INSTRUCTIONS FOR THE TASK
If a line of the data below holds the string "width", copy it.

DATASET RECORDS
▽

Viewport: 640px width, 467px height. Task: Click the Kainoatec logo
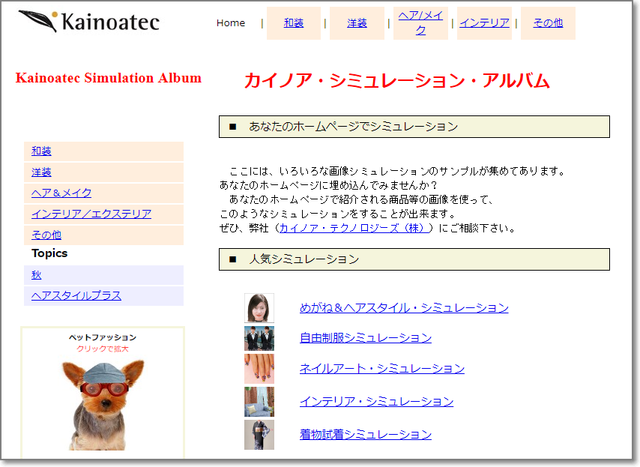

△
▽

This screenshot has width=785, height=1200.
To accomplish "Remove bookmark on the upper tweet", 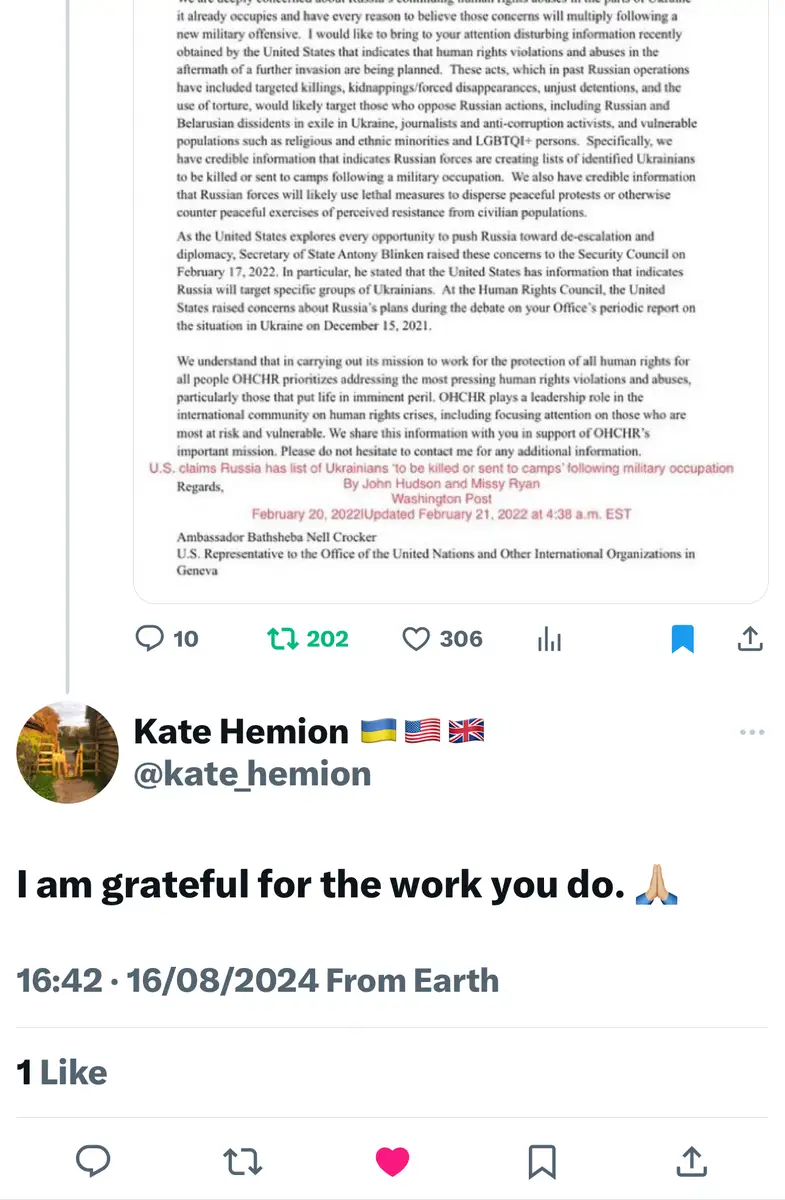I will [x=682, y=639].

△
▽

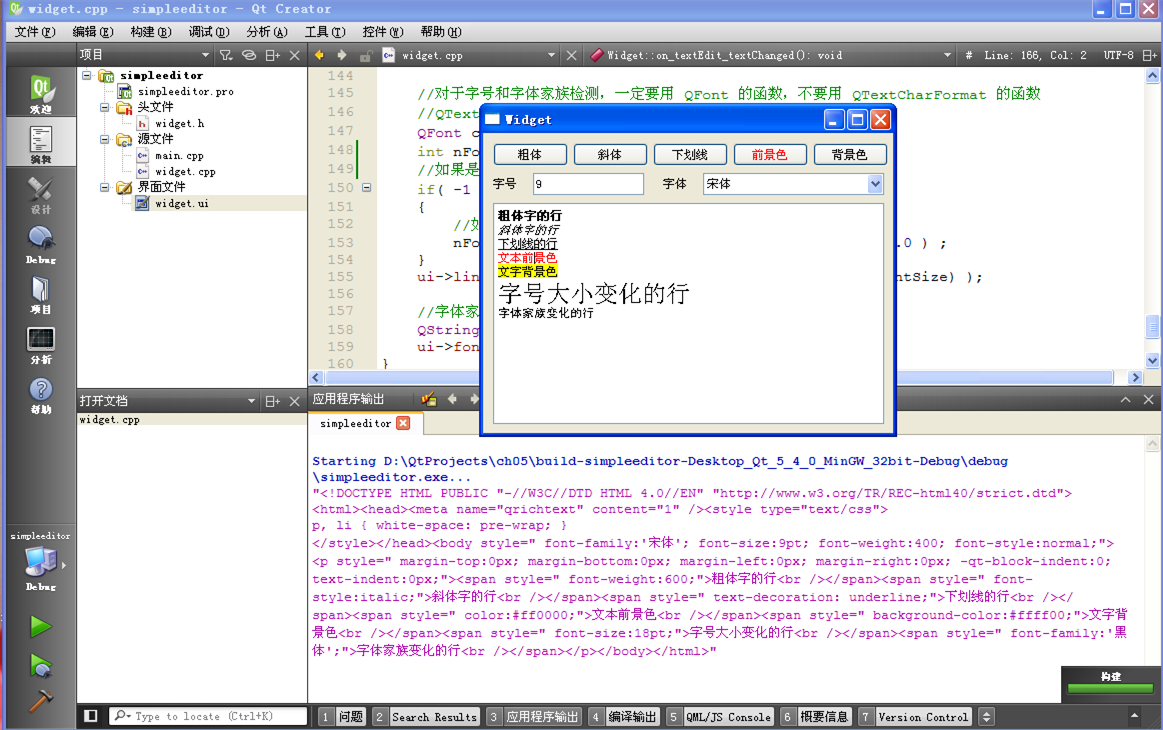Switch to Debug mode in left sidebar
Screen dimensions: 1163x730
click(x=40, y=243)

△

OUTPUT FOR THIS EXERCISE
Viewport: 640px width, 467px height. Task: Click the Kainoatec logo
This screenshot has width=785, height=1200.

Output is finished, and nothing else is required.